Artist and designer Olive Gill-Hille wrestles with how to describe herself. But whatever the title, she’s making a name for herself.
We’re told not to touch art, but Olive Gill-Hille encourages it. Indeed, the 30-year-old Perth-based artist says her timber sculptures, furniture and wall panels only become whole once they are felt.
At her Fremantle workshop, Gill-Hille sketches and then paints a watercolour of each design before she picks up her tools to begin sculpting. She works the timber into smooth, sensuous shapes evoking the human body.
“There is, for sure, a sensuality in the work, because so much of it is touch,” Gill-Hille says. “It’s either my body in the process of making, or other people’s bodies wanting to touch and run their hands over.”
Olive Gill-Hille is taking the emerging Australian art form of timber sculpture to new audiences.
Gill-Hille studied fine art at the Victorian College of the Arts and also has an associate degree of furniture design from RMIT. She wrestles with whether to call herself an artist or designer. Designers don’t usually do the physical work themselves, but she does it all, from foraging the “road kill” trees – WA-native sheoak and jarrah are two favourites – to the cutting, shaping, sanding and painting.
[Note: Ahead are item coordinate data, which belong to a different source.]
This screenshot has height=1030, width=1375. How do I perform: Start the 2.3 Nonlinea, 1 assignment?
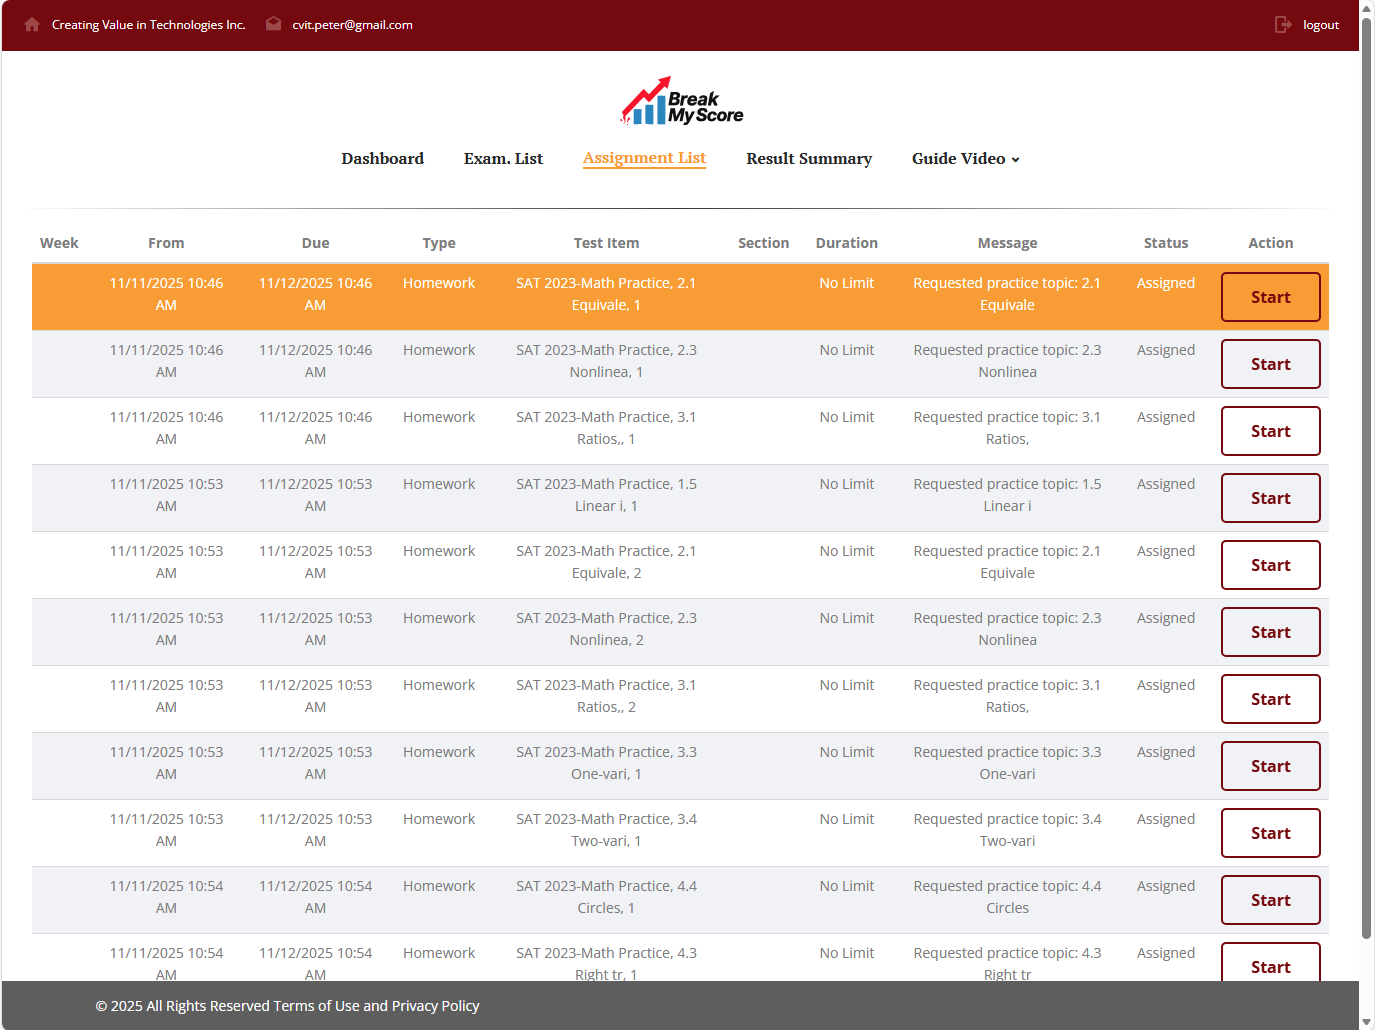point(1270,364)
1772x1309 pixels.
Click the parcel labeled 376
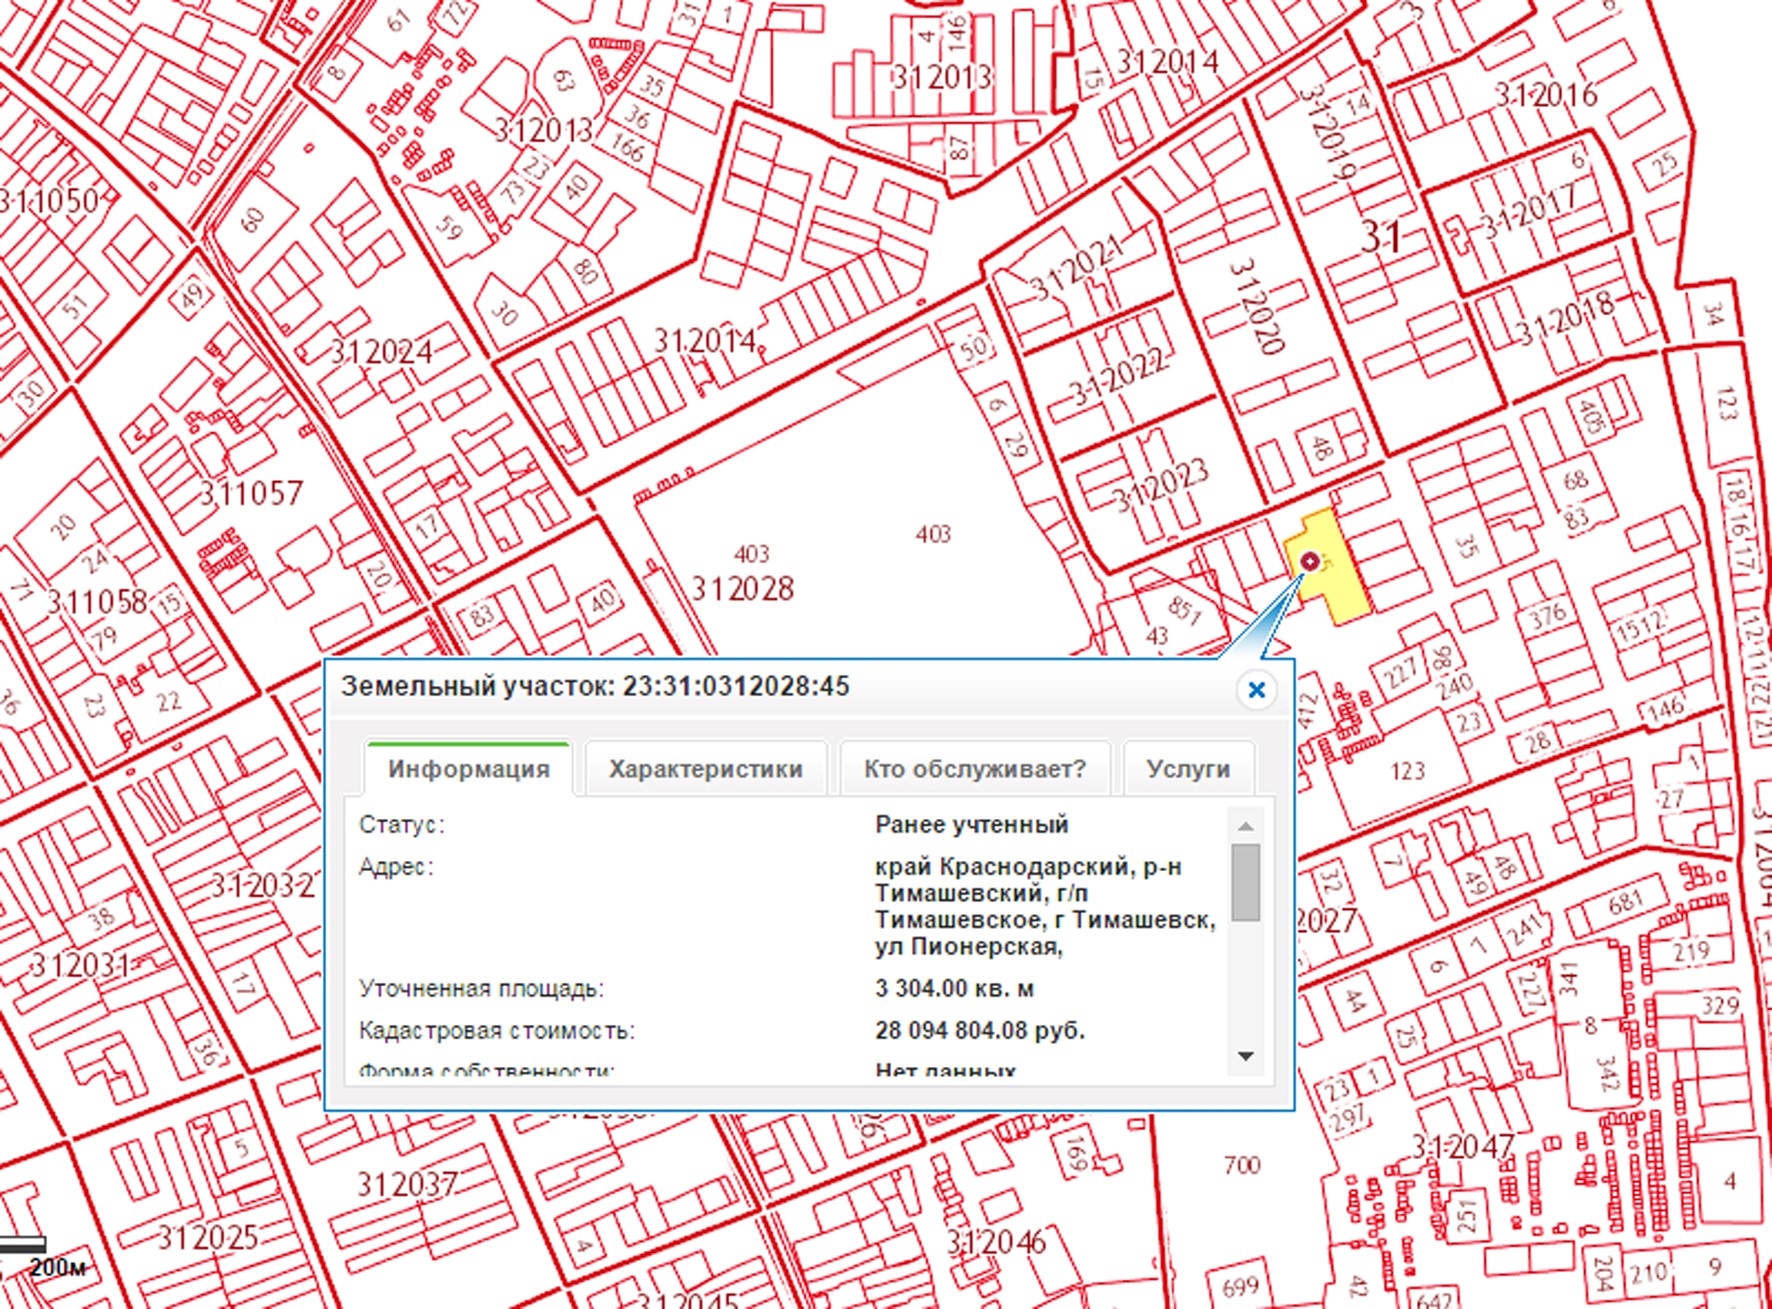click(x=1546, y=616)
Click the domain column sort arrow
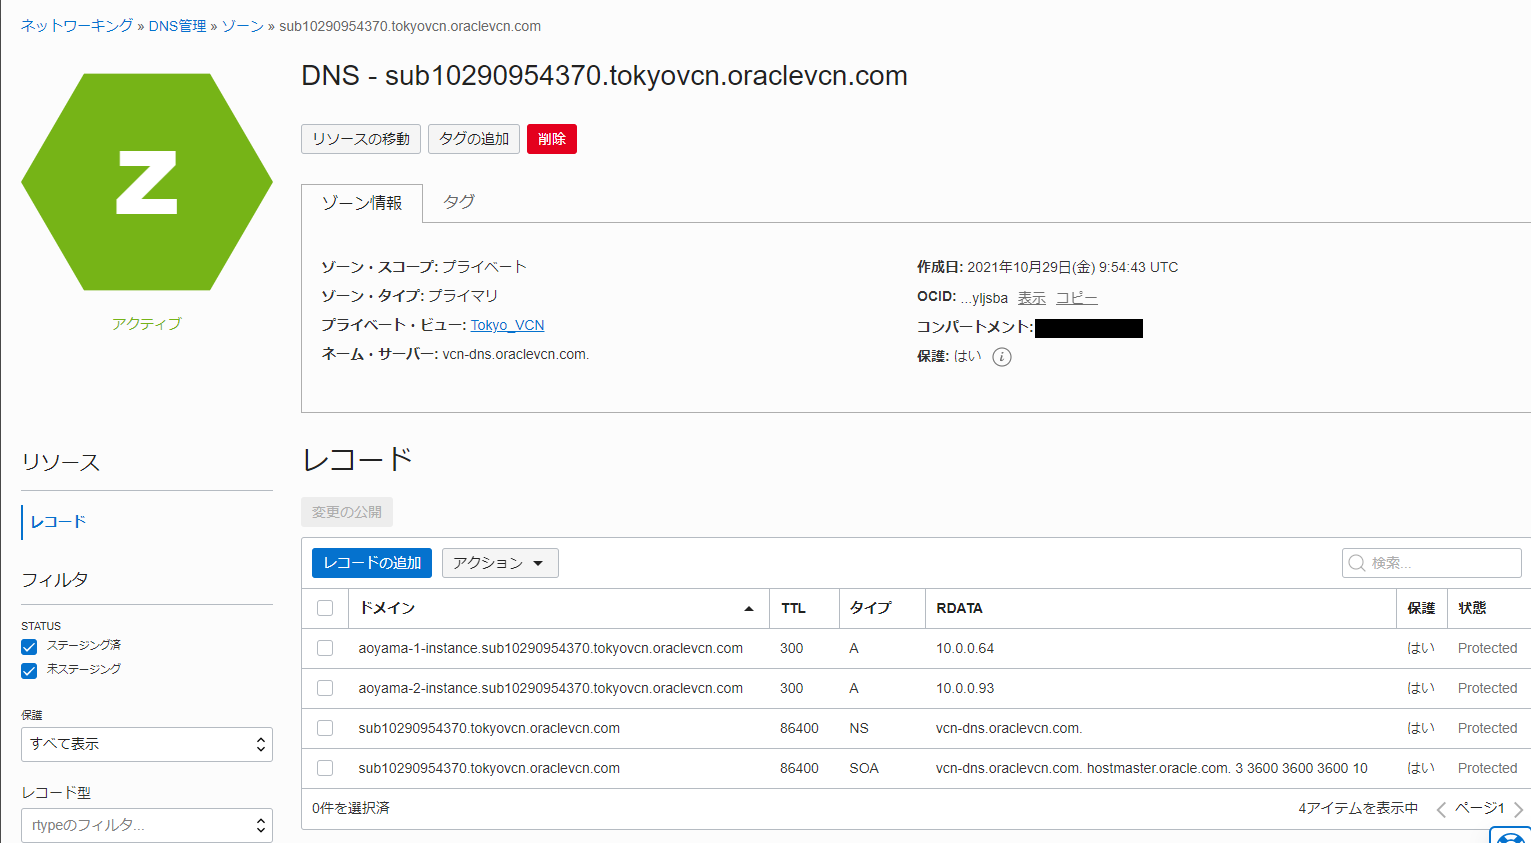Screen dimensions: 1531x843 [x=748, y=609]
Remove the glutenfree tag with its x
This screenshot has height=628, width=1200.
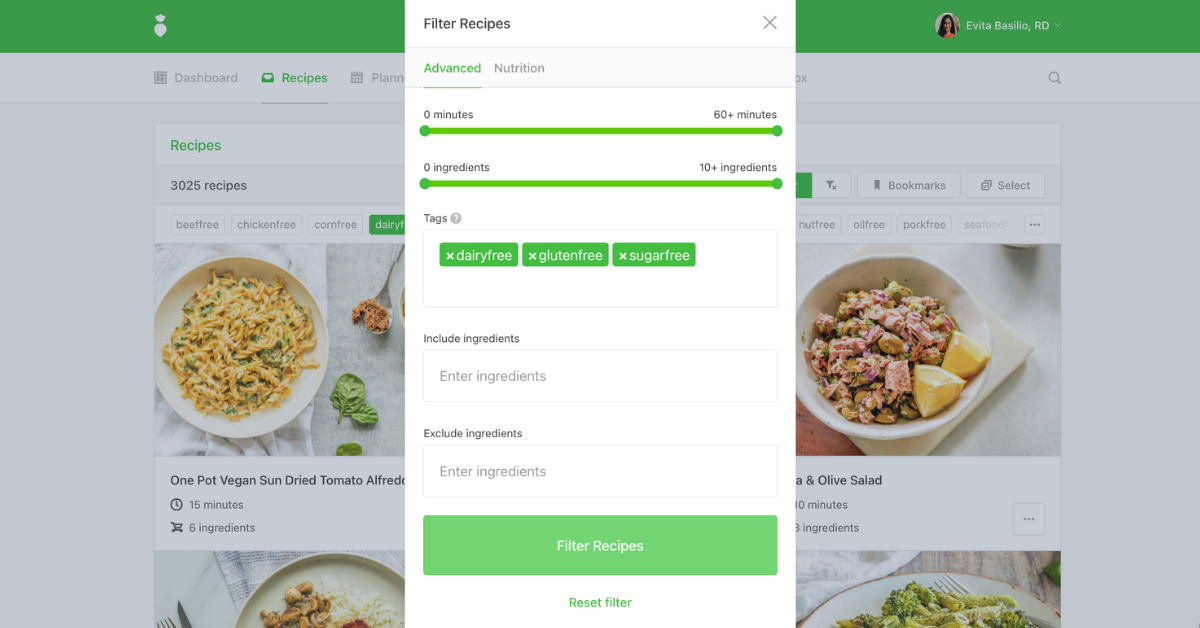[532, 256]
“A lot of hours go into the polishing and refining of each piece,” she says. “It’s all me, all my hand.”
The works of Olive Gill-Hille will be on show later in 2024 at Design Miami. Gallery Sally Dan-Cuthbert
In effect, she’s bringing an Australian perspective on the Arts and Crafts movement that was pioneered in the US by Kansas-born sculptor Wendell Castle, who died in 2018.
She’s also taking the emerging Australian art form to new audiences. Her work will be on display at Fremantle Design Week in October, and then in December she will exhibit at the highly influential Design Miami. It will be her first show overseas.
“It’s huge,” says Sydney gallerist Sally Dan-Cuthbert, who is taking Gill-Hille to Miami along with other Australians Damien Wright, Bonhula Yunupingu, David Tate, Sarah Rayner, Charles Trevelyan, Darren Fry, Rive Roshan, Lisa Reihana and Sophie Carnell. “It’s the mothership of fairs, particularly for design.”
Fremantle Design Week runs from October 18 to 24.